NATO's Afghan mission is one of the toughest challenges faced by the 59-year-old alliance and has led to open differences among allies over strategy and troop levels.
Cheney said the mission of the NATO-led International Security Assistance Force (ISAF) in Afghanistan would be high on the agenda of the summit in Bucharest in early April.
"ISAF has made a tremendous difference in the country and America will ask our NATO allies for an even stronger commitment for the future," Cheney told a news conference in the Afghan capital, Kabul, where he made an unannounced visit.
"All free nations have an interest in a secure, democratic Afghanistan," he said.
ISAF has some 43,000 troops in Afghanistan fighting Taliban militants, who have regrouped since U.S.-led and Afghan forces toppled the hardline Islamist movement from power after the September 11, 2001 attacks and relaunched their insurgency two years ago.
U.S. British, Canadian and Dutch troops are engaged in the bulk of the fighting in southern and eastern Afghanistan, while other NATO allies, notably France and Germany, have so far resisted U.S. pressure to allow their soldiers to operate outside the relative safety of the north of the country.

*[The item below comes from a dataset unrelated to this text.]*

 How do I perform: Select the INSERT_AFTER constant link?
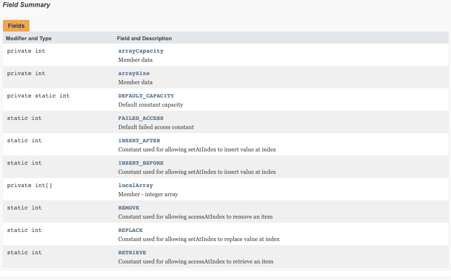pyautogui.click(x=139, y=140)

"The United States and the other members of the coalition need to have a sufficient force here to be able to ensure security to deal with the threat that's been represented by continuing activities by radicals and extremists, the likes of the Taliban and al Qaeda," Cheney said.
The U.S. vice president's last visit to Afghanistan was in February 2007, when a suicide bomber killed 14 people, including one U.S. and one South Korean soldier, in an attack on Bagram Air Base while Cheney was there.

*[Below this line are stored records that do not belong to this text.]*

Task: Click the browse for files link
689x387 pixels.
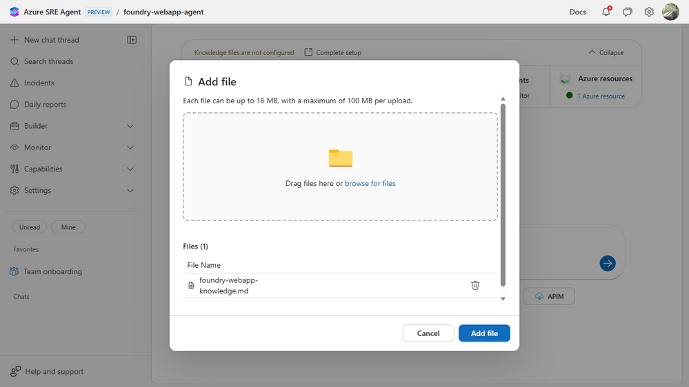Action: point(370,184)
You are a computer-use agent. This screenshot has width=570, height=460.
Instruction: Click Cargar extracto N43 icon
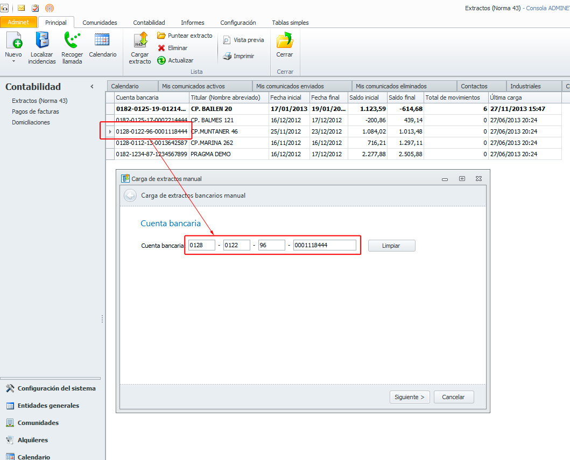[x=140, y=41]
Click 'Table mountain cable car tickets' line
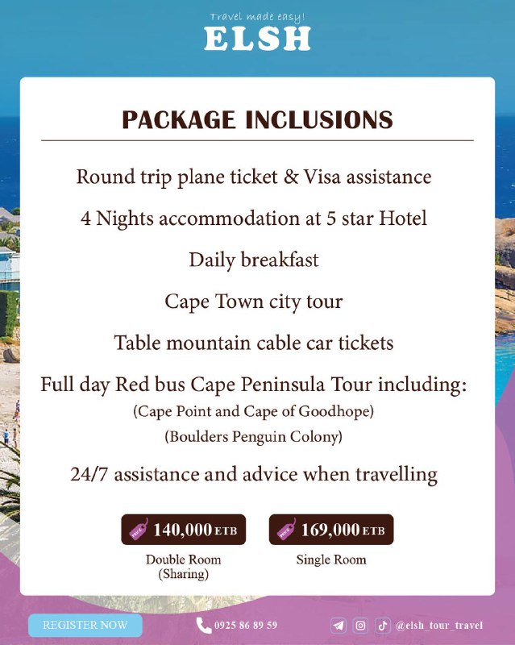515x645 pixels. pos(254,343)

The Taliban aims to wear down the will of NATO countries to carry on the fight in Afghanistan and force a withdrawal of foreign troops that would hand them a strategic victory.

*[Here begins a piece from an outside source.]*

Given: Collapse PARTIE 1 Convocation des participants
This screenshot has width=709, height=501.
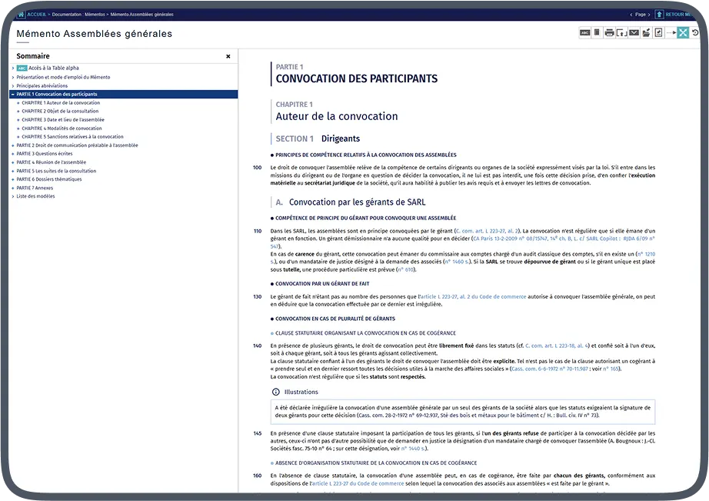Looking at the screenshot, I should [13, 94].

U.S. SUPPORT "UNSHAKEABLE"
Already cracks are appearing in support for the war. Canada, with 2,500 troops in southern Afghanistan, wants NATO allies to provide another 1,000 soldiers to reinforce its combat forces as a condition for keeping its troops in the country.
Ordinary Afghans are also growing increasingly frustrated with the presence of foreign troops, the slow pace of development, official corruption and the lack of security.
Cheney said the U.S. commitment to Afghanistan was "firm and unshakeable," but the goal was for the Afghan army and police to take a greater role in providing security as time goes on.
The Afghan army currently has around 70,000 troops, but the Afghan Defence Ministry say a much larger force is needed.
The Afghan army is relatively well-trained and has taken a much greater role in fighting the Taliban over the last year, but the police lag far behind, are poorly trained, notoriously corrupt and often flee in the face of Taliban attacks.
"The continuation of NATO in Afghanistan is very, very important," Karzai told the news conference alongside Cheney at the heavily guarded presidential palace. "As the Afghan National Army gets stronger, there will be less pressure and responsibility on the foreign security forces."
Karzai and Cheney were also to discuss steps the Afghan government needs to take on fighting corruption and narcotics.
The country's raging illicit opium industry is the main factor driving corruption, with the illegal crop accounting for as much as a third of the entire economy. Afghanistan last year produced 93 percent of the world's opium, which is processed to make heroin, and efforts to curb the crop have largely failed.
Karzai and Cheney were also due to talk about Afghan parliamentary and presidential elections next year and discuss Pakistan in the wake of elections there and how the neighbors can work together to fight the common Taliban threat, a senior U.S. administration official said.
Cheney will also meet U.S. troops in Afghanistan.